Sim, o futuro passa por este tipo de pedidos e o nosso másculo valor vai ser medido pelo tamanho da impressora 3D que tivermos em casa ou na garagem.
E não se deixem enganar. Não estamos a falar de anéis ou colares, mas sim de… carros!
A empresa Divergent Microfactories, fundada por Kevin Czinger, tem no seu portfolio a Coda Automotive. A ideia era bonita: passar a mensagem que os carros tradicionais poluem o planeta e mais vale comprar um amigo do ambiente o mais depressa possível. A coisa falhou. Mas, ao contrário de Portugal, no mundo civilizado uma derrota é sempre um degrau para a vitória e Czinger voltou-se para outra solução: carros impressos!

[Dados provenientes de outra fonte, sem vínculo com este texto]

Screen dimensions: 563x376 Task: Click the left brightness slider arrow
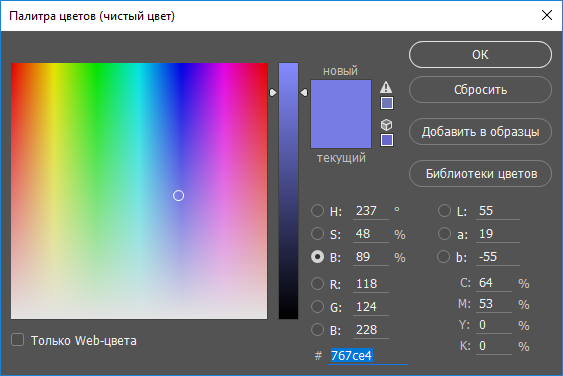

Sim, numa impressora 3D. E não há veículo mais “verde” que este em termos de produção. O esqueleto de alumínio é conseguido através de um processo que transforma pó de alumínio numa estrutura sólida que é segurada por tubos em fibra de carbono. Consegue-se assim o tão almejado chassis tubular que pesa cerca de 90% menos que os de um super carro, para além de ser conseguido com menos energia, menos material e, logicamente, menos poluição. Czinger diz mesmo que toda a estrutura pode ser arrumada numa mochila e transportada por uma única pessoa.